I have 5.1 speakers in one room, if I could figure out how to make a recording of sound alternating between different speakers that would be great, too bad I don't know how to do that.


----------



## Blarghity (Sep 2, 2012)

The free audio editing program Audacity will let you do this. Each speaker channel will be a separate track. By Halloween, you'd be able to get the voice to jump from speaker to speaker. By next year, you'd be able to fade the sound from channel to channel for smoother movement between speakers.


----------



## HauntedHorror (Aug 8, 2006)

Oh awesome, I have Audacity but I never tried different channels.

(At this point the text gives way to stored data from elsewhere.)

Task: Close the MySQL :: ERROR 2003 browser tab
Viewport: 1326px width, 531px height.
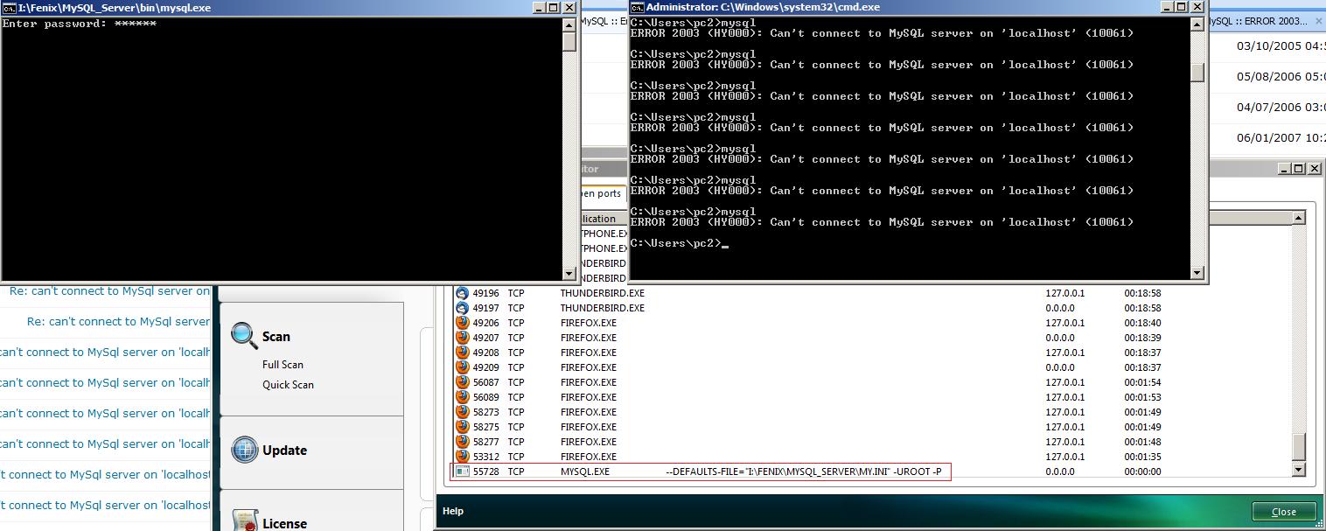Action: click(1316, 21)
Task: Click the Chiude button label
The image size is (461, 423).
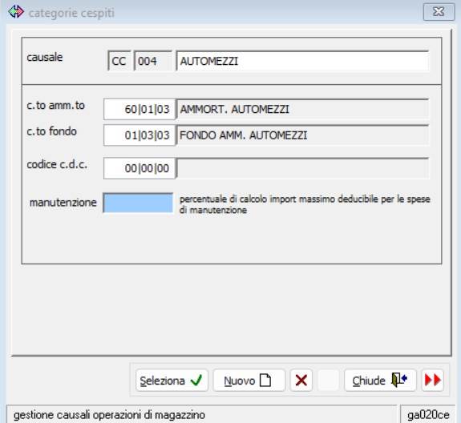Action: (x=369, y=381)
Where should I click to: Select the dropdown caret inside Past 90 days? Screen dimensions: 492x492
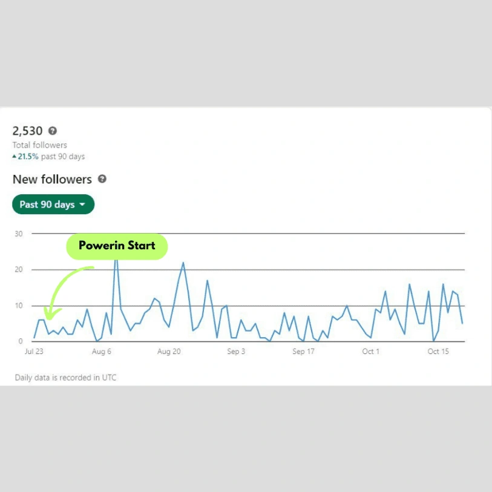(82, 204)

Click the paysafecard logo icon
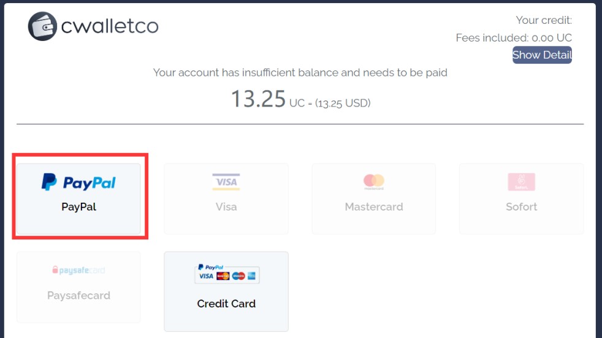78,270
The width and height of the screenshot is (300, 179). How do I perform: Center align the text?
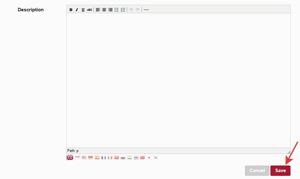(x=104, y=10)
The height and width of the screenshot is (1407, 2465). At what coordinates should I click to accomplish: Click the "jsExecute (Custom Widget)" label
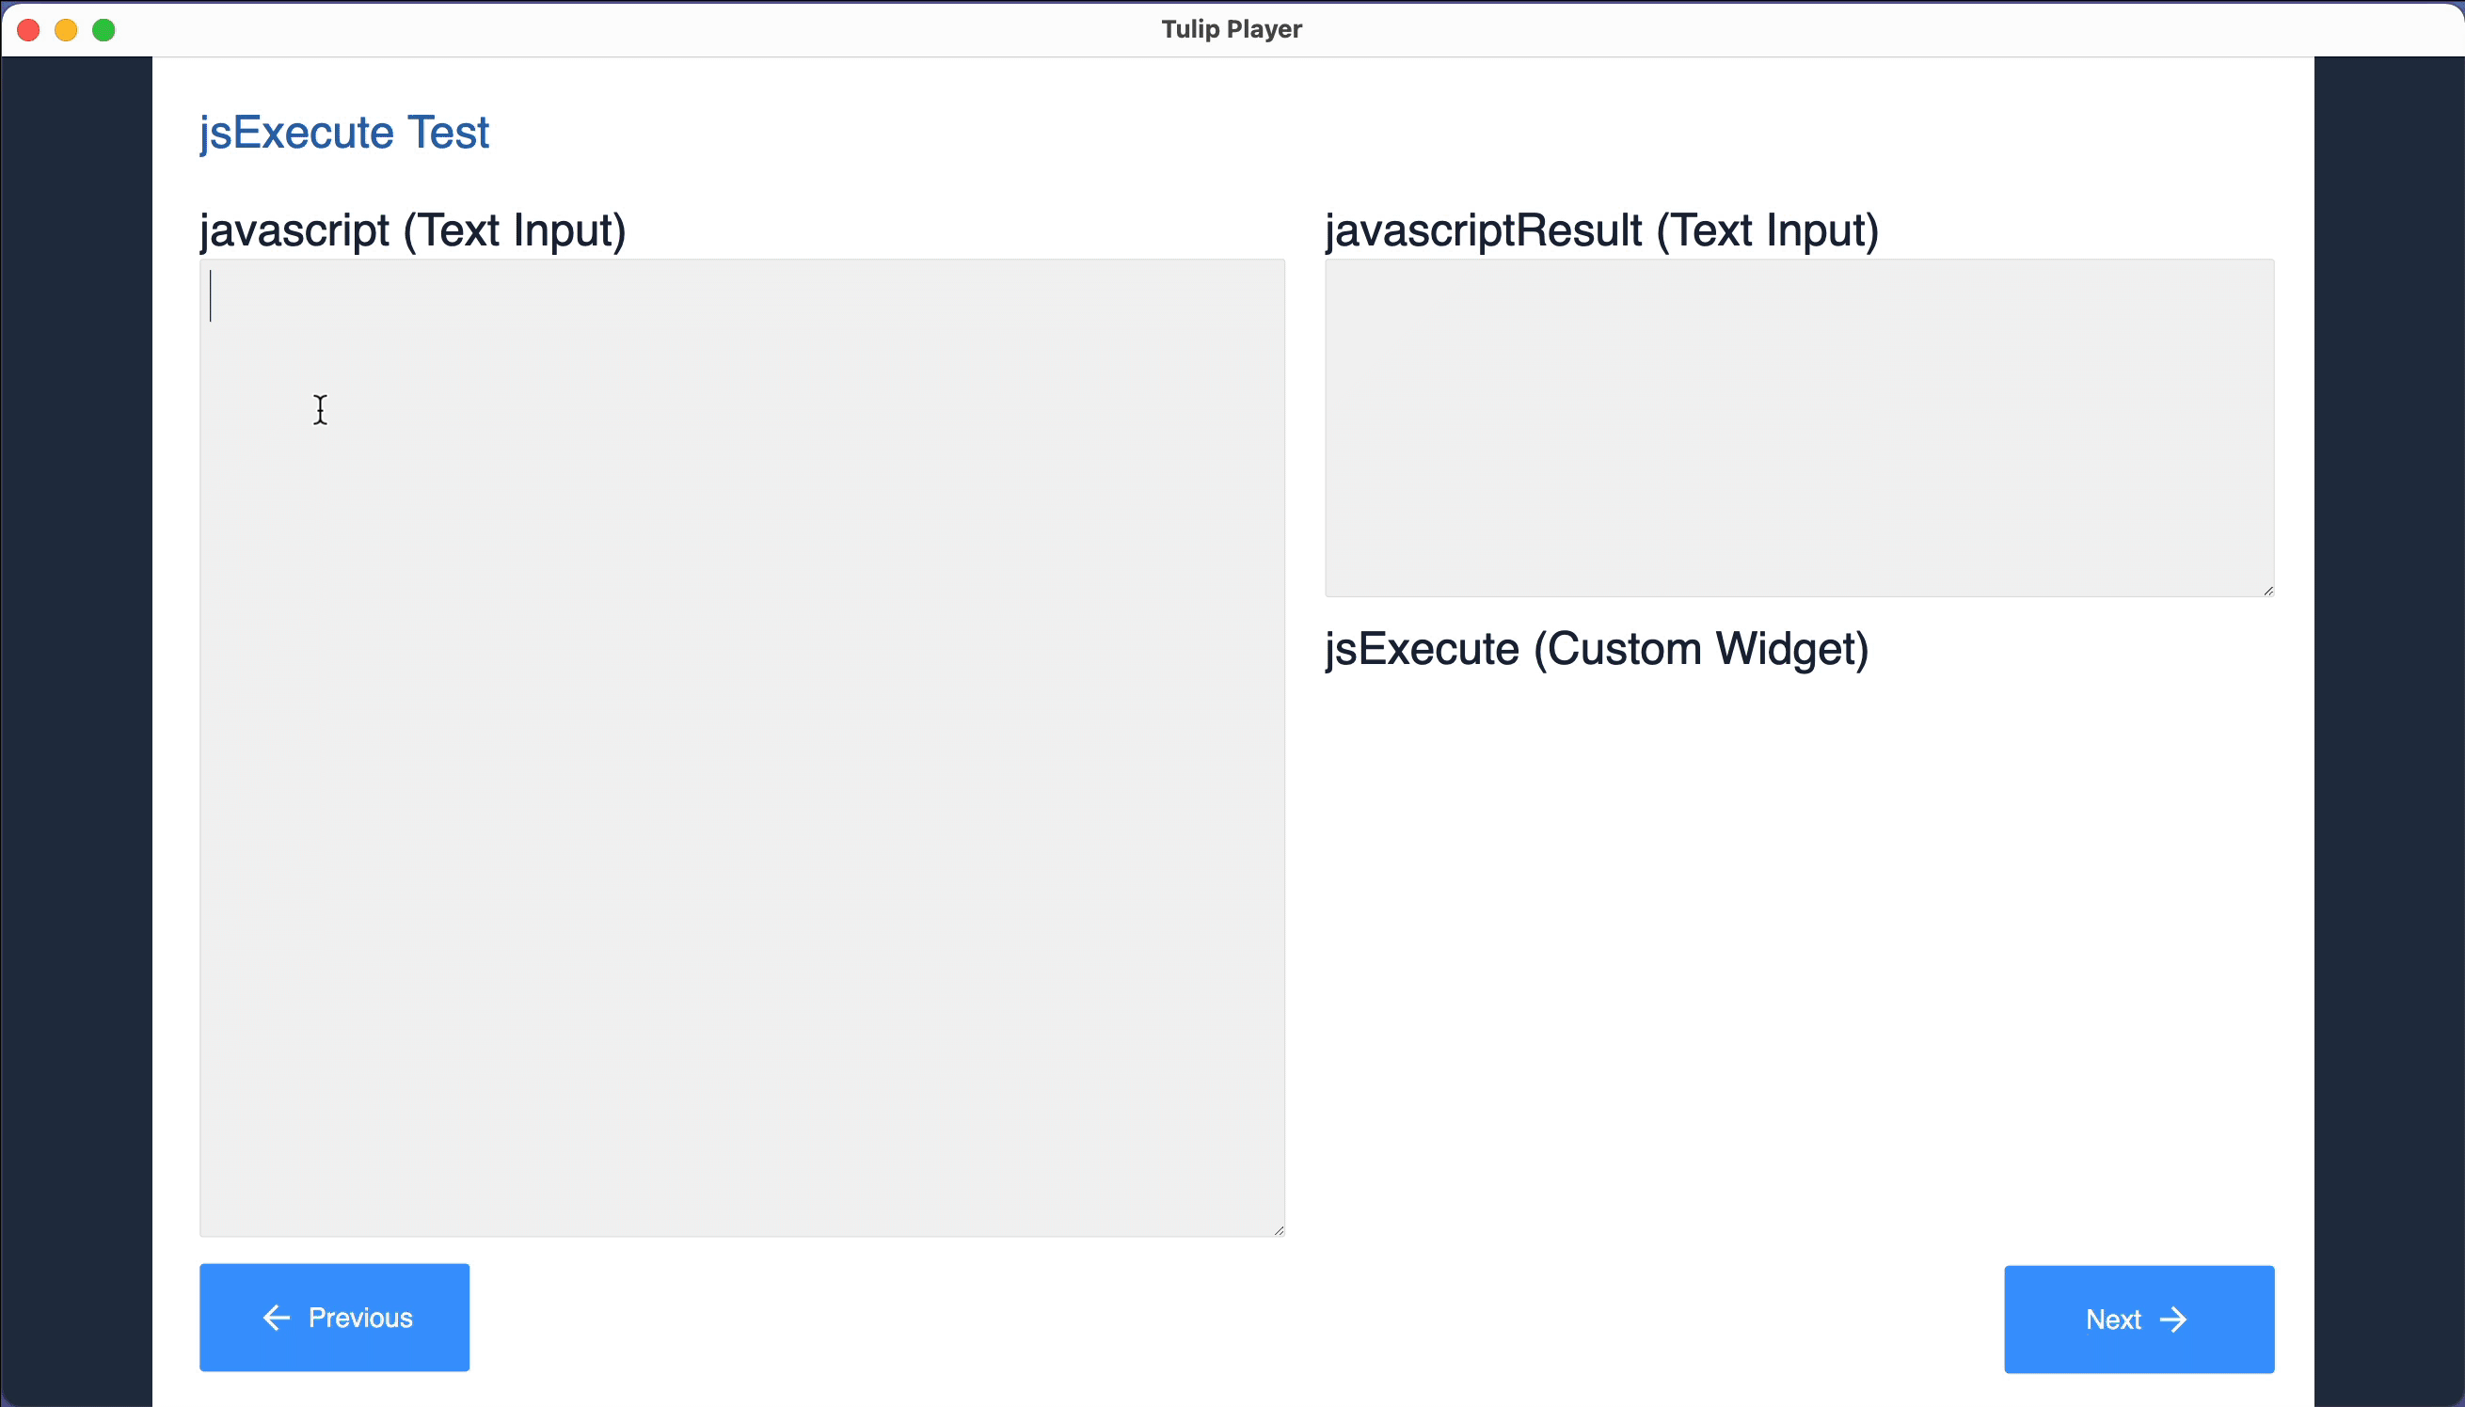tap(1597, 649)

I'll have to play around with it and see what I can do.


----------



## craftygirl (Jun 4, 2012)

I know I've seen some ideas on here for a spooky Alice theme, I would check out Pinterest too. I think you have some great ideas, maybe have a vortex light or a strobe light for guests to walk through to disorient them a bit? Please post pictures of your party, it sounds like a really great idea for a party.


----------



## dawnski (Jun 16, 2012)

You have to read through SakiGirl's Dark Alice in Wonderland party from last year: http://www.halloweenforum.com/party.../126363-dark-alice-wonderland-party-year.html

And here are more Malice in Wonderland ideas: http://www.pinterest.com/zim2/halloween-malice-in-wonderland/


----------



## printersdevil (Sep 7, 2009)

I think that Lady Sherry had Dark Alice last year in her haunt.


----------



## a_granger (Oct 21, 2012)

What about some decaying chess pieces broken bits of the chess board maybe... 
Narley looking mushrooms...these are really cool.








vimpirc(?) flower bead...


----------



## a_granger (Oct 21, 2012)

This would be so great at the entry way


----------



## HauntedHorror (Aug 8, 2006)

Hmmm I tried using Audacity to convert some audio to surround sound in order to make it come out of different speakers, but I can't figure out what I need to do to it to make it come out of different speakers.

I talked to 2 friends last night and we came up with some more good ideas.
I was thinking of having my guests go through to the back entrance to enter the house, because we have bushes lining the gangway that leads to the backyard. I was thinking I could add some vines overhead possibly. I mentioned that to a friend and she said I should also line the back porch in black (like those plastic tablecloths) so it's like you are entering a rabbit hole into the house, and we could add weird stuff hanging down from the ceiling like when Alice is falling. One of my friends also said they thought of doing a Red Queen "throne room" for the bathroom. 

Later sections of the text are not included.